A year ago, on a dark, cold and rainy night, a group of 14 refugees who had fled political persecution in the Congo arrived at their new homes in Mission.
The travellers, while all related, make up three family units.
They endured a 26-hour series of flights and arrived to find a welcoming committee that had been working for half a year to provide them with safe, cozy homes in their new homeland.
Three churches in Mission had stepped up to become private sponsors, in partnership with the federal government.
Four other churches committed financial support and dozens of community groups and private citizens added their assistance.
Now, a year later, eight of the children are attending school and three of the adult men have full-time jobs.
There have also been part-time opportunities for the other school-age sons, and the women have found ways to contribute to the family income with opportunities that have been offered to them.

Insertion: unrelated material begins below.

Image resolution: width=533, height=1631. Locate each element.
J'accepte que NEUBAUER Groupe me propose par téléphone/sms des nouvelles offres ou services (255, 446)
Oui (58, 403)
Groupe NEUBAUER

They have discovered new foods, are taking classes to learn a new language, and have survived the worst winter weather in decades.
A celebration of the one-year anniversary was held at Cedar Valley Mennonite Church in March with a luncheon and the presentation of a used seven-passenger van that was donated by Pioneer Motors.
Other donations from the community have also been generous, including clothing, food, household furnishings and recreational opportunities.
Cedar Valley raised more money than was necessary for the basic needs of the newcomers and will be using the excess to purchase driving lessons.